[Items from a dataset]
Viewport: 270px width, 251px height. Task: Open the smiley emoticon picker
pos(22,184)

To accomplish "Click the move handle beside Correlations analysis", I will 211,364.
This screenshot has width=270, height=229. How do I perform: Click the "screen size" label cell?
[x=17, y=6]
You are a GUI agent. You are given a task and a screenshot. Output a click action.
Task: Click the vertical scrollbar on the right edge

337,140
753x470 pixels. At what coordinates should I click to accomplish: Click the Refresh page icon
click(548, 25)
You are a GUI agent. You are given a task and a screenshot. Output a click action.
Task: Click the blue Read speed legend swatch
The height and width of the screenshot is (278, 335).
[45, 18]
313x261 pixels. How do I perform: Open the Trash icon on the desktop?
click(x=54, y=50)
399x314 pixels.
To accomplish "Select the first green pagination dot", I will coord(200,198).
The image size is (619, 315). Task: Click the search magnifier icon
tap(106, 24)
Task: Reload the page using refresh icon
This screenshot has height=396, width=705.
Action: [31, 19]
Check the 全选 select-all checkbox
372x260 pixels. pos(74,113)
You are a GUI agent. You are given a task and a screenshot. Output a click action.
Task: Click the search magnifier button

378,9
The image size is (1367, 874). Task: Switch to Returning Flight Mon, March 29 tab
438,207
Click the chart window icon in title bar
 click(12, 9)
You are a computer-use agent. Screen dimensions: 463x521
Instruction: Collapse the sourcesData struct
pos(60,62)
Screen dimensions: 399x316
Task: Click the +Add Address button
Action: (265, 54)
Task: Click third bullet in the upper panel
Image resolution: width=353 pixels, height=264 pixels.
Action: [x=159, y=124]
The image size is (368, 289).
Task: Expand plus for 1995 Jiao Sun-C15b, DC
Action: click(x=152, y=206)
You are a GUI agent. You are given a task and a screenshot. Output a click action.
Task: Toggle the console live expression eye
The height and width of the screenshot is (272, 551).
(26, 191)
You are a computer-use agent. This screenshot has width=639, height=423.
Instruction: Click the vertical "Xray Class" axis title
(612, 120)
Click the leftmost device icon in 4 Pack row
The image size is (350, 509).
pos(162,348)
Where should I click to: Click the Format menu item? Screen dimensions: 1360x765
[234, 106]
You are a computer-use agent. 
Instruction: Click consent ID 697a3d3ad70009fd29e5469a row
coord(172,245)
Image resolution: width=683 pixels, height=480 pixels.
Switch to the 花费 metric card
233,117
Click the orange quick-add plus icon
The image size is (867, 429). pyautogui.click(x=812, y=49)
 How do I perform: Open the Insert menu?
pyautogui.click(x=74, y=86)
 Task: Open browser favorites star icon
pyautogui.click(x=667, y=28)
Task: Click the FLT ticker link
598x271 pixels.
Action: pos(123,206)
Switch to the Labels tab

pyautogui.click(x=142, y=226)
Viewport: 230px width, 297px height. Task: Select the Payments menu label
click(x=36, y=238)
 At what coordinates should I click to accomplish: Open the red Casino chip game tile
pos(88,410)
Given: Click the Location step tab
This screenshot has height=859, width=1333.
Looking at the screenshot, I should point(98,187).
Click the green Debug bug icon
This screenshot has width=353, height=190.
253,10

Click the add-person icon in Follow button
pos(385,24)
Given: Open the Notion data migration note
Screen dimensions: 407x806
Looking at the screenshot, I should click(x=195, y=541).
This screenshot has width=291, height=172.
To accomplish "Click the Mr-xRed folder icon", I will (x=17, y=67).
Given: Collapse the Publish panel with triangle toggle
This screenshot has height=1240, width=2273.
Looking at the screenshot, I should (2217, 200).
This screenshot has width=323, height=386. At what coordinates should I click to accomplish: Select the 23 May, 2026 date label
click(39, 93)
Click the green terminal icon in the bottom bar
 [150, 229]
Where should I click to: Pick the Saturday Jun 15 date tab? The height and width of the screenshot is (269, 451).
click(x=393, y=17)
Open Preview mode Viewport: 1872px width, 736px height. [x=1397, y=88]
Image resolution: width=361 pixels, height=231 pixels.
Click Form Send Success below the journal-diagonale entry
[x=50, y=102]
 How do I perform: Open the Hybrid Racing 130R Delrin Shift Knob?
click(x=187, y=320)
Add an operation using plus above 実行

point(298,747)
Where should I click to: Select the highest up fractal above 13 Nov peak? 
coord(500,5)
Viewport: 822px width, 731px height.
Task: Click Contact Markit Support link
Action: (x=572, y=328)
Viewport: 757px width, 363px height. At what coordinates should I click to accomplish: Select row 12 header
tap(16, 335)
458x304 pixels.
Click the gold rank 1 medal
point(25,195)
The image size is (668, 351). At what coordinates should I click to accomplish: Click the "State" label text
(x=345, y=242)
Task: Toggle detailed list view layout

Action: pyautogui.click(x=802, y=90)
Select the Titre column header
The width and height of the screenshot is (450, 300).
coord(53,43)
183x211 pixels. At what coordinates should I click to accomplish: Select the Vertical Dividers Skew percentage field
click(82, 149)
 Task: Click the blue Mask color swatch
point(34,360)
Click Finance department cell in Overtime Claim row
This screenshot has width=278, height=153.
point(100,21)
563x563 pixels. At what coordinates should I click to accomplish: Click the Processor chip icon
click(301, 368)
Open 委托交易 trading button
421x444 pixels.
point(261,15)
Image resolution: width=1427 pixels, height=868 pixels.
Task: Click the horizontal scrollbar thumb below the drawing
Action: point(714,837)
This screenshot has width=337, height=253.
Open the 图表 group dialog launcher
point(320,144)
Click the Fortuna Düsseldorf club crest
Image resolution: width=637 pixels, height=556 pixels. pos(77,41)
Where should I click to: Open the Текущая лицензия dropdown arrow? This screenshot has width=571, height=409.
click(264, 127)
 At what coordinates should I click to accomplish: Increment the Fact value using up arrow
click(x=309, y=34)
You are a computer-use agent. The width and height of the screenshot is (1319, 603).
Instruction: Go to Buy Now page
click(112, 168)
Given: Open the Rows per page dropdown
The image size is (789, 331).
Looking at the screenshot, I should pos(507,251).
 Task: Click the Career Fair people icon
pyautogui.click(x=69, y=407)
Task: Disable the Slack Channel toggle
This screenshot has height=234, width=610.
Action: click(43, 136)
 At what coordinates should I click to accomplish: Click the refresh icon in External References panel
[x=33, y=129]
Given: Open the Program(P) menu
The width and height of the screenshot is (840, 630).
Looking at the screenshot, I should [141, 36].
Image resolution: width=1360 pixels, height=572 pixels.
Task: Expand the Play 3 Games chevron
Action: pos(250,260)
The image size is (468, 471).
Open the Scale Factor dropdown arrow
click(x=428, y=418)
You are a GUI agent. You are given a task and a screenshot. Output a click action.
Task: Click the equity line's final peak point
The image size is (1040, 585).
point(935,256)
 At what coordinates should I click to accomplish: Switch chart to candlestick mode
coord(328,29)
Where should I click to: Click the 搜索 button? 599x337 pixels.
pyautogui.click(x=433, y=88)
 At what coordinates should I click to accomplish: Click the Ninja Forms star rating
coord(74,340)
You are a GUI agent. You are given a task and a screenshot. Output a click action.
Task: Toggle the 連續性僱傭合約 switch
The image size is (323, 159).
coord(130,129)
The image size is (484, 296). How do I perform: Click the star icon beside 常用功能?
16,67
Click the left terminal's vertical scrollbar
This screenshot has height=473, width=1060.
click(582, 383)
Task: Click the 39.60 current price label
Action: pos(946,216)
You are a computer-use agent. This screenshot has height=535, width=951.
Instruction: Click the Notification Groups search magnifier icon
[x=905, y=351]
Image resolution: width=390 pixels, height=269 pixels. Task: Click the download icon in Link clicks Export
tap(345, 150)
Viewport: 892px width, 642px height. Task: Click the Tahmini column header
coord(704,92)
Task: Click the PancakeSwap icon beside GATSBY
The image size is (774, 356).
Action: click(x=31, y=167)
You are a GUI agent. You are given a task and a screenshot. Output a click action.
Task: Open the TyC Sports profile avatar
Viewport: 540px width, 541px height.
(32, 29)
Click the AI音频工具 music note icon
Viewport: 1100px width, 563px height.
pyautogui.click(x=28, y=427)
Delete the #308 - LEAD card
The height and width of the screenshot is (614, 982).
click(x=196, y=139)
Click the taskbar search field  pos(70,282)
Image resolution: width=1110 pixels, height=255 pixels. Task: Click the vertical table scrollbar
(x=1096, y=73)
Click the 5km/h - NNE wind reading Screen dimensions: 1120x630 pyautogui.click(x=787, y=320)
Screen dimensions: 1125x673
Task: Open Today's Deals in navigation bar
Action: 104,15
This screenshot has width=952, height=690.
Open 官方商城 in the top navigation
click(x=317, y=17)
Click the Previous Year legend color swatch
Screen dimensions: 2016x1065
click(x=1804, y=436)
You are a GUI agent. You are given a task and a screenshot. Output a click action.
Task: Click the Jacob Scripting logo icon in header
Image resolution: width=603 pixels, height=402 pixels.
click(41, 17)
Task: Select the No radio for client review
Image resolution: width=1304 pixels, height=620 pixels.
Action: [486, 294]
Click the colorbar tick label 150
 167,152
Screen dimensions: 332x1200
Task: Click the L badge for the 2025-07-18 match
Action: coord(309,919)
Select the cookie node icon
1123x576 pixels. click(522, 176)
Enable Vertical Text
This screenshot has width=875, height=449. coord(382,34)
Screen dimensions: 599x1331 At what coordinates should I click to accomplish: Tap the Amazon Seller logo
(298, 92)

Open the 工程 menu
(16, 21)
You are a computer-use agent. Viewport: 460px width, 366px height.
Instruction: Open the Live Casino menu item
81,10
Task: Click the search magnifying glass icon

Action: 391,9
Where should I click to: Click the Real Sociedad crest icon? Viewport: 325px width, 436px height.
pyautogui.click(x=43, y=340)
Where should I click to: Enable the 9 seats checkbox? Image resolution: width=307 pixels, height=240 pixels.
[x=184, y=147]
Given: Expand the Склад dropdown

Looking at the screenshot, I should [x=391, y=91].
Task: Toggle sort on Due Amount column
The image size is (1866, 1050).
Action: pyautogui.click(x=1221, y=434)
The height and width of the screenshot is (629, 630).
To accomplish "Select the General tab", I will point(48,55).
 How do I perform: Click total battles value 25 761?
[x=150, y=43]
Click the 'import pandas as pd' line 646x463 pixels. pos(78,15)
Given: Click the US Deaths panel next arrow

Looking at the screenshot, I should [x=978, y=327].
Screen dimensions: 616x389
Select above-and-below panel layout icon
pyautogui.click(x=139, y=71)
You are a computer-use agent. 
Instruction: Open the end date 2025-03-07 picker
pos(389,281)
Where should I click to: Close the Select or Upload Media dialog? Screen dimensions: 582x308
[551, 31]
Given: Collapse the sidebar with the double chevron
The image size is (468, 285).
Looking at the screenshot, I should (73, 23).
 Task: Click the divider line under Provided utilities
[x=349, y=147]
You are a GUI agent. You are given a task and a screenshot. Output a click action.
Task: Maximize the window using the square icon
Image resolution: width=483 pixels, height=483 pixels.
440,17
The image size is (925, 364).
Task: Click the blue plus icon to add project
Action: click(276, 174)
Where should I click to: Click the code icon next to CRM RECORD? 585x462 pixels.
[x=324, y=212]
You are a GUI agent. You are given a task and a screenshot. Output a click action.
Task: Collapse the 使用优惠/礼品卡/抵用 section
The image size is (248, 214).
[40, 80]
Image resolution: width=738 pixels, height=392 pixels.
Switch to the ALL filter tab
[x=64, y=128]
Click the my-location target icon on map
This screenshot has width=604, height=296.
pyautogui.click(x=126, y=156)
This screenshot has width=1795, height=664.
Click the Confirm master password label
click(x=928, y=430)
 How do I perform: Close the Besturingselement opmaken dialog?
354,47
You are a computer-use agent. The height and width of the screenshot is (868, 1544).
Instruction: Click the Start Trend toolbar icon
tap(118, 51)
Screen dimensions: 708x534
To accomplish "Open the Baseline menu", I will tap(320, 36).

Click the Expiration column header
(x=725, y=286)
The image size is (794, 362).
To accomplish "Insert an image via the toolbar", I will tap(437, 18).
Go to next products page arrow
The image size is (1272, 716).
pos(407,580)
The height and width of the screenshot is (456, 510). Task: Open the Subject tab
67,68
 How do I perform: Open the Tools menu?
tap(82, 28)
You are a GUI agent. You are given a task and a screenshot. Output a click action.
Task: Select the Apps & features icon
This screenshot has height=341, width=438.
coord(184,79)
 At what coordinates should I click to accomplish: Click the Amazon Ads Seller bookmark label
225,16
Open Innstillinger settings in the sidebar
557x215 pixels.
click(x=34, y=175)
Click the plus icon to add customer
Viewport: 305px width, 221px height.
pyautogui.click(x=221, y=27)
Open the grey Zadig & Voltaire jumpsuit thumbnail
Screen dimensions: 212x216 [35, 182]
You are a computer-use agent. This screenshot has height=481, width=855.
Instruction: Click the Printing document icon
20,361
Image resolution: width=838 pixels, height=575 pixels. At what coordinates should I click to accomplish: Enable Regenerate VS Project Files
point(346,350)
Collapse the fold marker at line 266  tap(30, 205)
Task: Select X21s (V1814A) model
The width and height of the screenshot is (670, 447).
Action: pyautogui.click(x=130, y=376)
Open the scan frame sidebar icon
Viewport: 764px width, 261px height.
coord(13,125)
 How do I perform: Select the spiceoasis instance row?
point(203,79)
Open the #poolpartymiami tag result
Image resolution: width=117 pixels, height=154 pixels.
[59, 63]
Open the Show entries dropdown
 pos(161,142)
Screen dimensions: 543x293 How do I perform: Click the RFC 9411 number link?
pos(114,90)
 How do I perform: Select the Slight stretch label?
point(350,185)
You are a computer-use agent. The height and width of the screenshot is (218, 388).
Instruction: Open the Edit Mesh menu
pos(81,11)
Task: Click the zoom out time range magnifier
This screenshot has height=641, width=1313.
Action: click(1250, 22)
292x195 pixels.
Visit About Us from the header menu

* Given request *
Copy out the records word for word, covering the stretch from the line containing "Where should I click to: Click the Real" through the line containing "[x=150, y=43]".

* Task solution *
Where should I click to: Click the Real Sociedad crest icon? Viewport: 325px width, 436px height.
pyautogui.click(x=43, y=340)
Where should I click to: Enable the 9 seats checkbox? Image resolution: width=307 pixels, height=240 pixels.
[x=184, y=147]
Given: Expand the Склад dropdown

Looking at the screenshot, I should [x=391, y=91].
Task: Toggle sort on Due Amount column
The image size is (1866, 1050).
Action: pyautogui.click(x=1221, y=434)
The height and width of the screenshot is (629, 630).
To accomplish "Select the General tab", I will point(48,55).
 How do I perform: Click total battles value 25 761?
[x=150, y=43]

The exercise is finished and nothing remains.